* Selected excerpt
--- START ---
Facilitated percutaneous coronary intervention (PCI) in patients with acute ST-elevation myocardial infarction: comparison of prehospital tirofiban versus fibrinolysis before direct PCI

Martin Möckel, Wolfgang Bocksch, Sebastian Strohm, York Kühnle, Jörn Vollert, Lutz Nibbe, Rainer Dietz
International Journal of Cardiology 2005 August 18, 103 (2): 193-200

AIMS: Early start of treatment including coronary revascularization has been recognized as crucial variable in the outcome of acute ST-segment elevation myocardial infarction (STEMI). The lack of availability and the realisation that an optimum reperfusion strategy will need to incorporate mechanical reperfusion as part of that strategy has led to a great deal of interest in pharmacologic reperfusion combined with mechanical reperfusion or facilitated PCI. It is not clear whether GPIIb/IIIa-blockade or fibrinolysis better facilitates PCI.
--- END ---
* Listed records
--- START ---
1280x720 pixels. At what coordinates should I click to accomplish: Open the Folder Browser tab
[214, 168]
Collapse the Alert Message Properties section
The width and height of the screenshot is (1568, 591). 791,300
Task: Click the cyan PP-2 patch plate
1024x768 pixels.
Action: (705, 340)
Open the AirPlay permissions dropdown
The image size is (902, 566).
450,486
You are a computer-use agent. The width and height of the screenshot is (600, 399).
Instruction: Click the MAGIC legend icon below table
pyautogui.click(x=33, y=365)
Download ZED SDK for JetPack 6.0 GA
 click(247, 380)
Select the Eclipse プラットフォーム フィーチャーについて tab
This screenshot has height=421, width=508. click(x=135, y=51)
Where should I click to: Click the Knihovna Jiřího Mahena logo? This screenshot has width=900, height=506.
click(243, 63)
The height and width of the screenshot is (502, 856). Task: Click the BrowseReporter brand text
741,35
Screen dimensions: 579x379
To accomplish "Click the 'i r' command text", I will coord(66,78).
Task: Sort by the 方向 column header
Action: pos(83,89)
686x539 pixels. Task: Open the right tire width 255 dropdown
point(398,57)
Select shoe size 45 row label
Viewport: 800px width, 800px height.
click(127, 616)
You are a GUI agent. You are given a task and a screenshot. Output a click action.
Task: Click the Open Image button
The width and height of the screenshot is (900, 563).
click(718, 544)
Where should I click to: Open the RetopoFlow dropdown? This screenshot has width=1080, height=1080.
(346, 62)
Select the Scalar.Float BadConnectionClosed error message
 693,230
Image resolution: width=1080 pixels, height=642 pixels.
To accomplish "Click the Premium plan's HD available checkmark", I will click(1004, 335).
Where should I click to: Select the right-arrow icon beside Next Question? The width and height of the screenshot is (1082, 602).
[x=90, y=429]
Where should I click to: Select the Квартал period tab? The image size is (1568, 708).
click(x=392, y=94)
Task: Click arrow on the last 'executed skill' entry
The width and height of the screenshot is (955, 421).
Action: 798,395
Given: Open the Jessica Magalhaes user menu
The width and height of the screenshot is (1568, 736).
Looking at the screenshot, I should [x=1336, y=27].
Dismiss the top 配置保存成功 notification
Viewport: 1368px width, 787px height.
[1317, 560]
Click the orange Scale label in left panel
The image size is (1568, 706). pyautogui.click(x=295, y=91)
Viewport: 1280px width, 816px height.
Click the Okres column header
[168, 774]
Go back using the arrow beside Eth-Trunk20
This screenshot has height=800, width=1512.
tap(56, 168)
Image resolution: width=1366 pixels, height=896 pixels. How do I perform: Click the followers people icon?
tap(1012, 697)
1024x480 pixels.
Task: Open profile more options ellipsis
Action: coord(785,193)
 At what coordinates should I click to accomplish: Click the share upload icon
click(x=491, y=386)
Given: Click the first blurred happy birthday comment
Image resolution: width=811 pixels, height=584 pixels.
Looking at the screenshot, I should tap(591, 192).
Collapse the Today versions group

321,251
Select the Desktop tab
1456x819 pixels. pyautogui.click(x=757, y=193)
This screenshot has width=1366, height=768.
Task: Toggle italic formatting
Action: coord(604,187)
--- END ---
* Requirement
Give the abstract on facilitated PCI again, everything from "Facilitated percutaneous coronary" down to "better facilitates PCI.", replacing "reperfusion" with "recanalization".

* Response to the exercise
Facilitated percutaneous coronary intervention (PCI) in patients with acute ST-elevation myocardial infarction: comparison of prehospital tirofiban versus fibrinolysis before direct PCI

Martin Möckel, Wolfgang Bocksch, Sebastian Strohm, York Kühnle, Jörn Vollert, Lutz Nibbe, Rainer Dietz
International Journal of Cardiology 2005 August 18, 103 (2): 193-200

AIMS: Early start of treatment including coronary revascularization has been recognized as crucial variable in the outcome of acute ST-segment elevation myocardial infarction (STEMI). The lack of availability and the realisation that an optimum recanalization strategy will need to incorporate mechanical recanalization as part of that strategy has led to a great deal of interest in pharmacologic recanalization combined with mechanical recanalization or facilitated PCI. It is not clear whether GPIIb/IIIa-blockade or fibrinolysis better facilitates PCI.